Weak Rally

SPX Monitoring purposes; Sold long 7/12/24 at 5651.01 = gain 10.30%; Long SPX 4/12/24 at 5123.41.

Our Gain 1/1/23 to 12/31/23 SPX= 28.12%; SPX gain 23.38%

Monitoring purposes GOLD: Long GDX on 10/9/20 at 40.78.

Long SPX on 4/12; sold long 7/12 gain 10.30%. There are 7 trading days left in the month of July. If the SPX manages to close higher than June close than we have a negative divergence in the SPX/VIX ratio. A negative divergence is when the SPX makes higher highs and the SPX/VIX ratio makes lower highs (which we have now) and predicts a pull back in the market. We noted the previous two times shaded in light pink. This divergence can lead to a significant pull back or just a timeout in an uptrend. We are leaning more to the “timeout” scenario. This potential “timeout” could last into September or October. 

Above is the daily SPY. Today’s rally came on light volume suggesting a weak rally. Last week decline came on higher volume showing a “Sign of weakness” suggesting the decline is not done. SPY may try for the gap level near 560 range before turning lower. In general we are expecting the SPY to find support near the 540 range as that is where the TRIN closes closed near 1.20 and higher suggesting that level has panic and panic only forms near lows. A trading range may be developing that could last into September or October. Bigger trend remains bullish and new highs may be seen later this year. Staying SPX neutral for now.
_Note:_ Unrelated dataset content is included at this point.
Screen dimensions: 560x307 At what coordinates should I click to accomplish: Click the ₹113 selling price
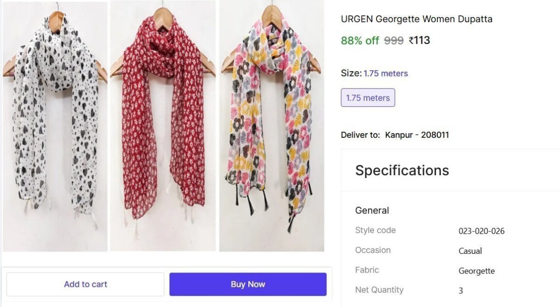coord(419,41)
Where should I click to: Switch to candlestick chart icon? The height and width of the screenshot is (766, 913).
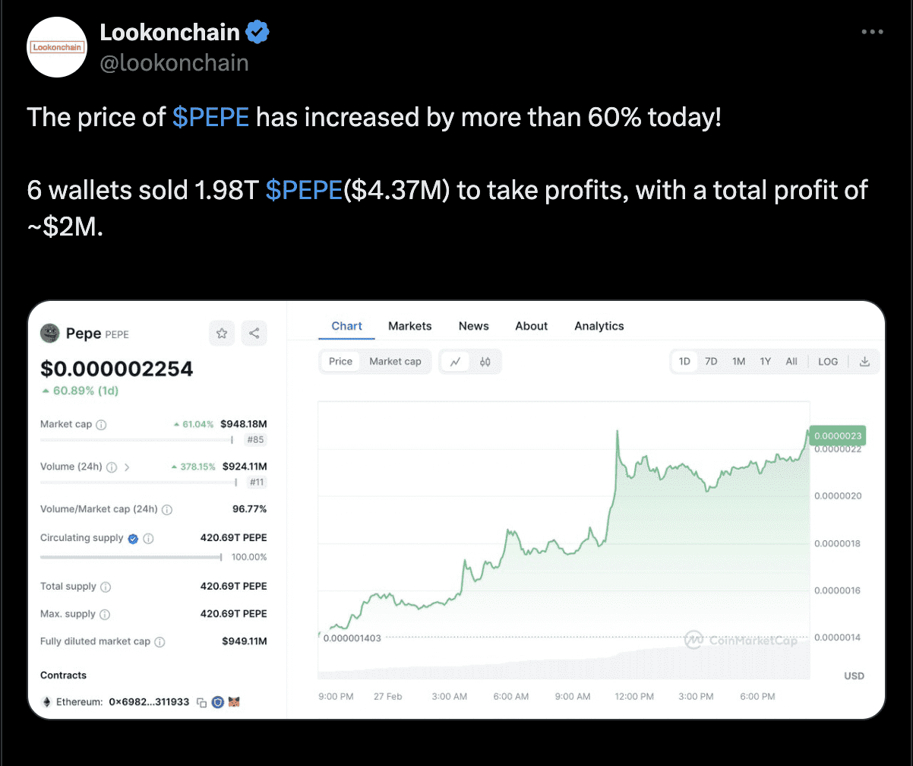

The bottom window is the 50 day average of the Up down volume percent and the top window is the GDX. Momentum plays an important ingredient how long a rally will last. The bottom window measures the momentum of the up down volume. As long as the 50 day average of the up down volume stays above “0” the rally in GDX should continue. We noted in blue when the 50 day average of the up down volume is above “0”; current reading is +9.52.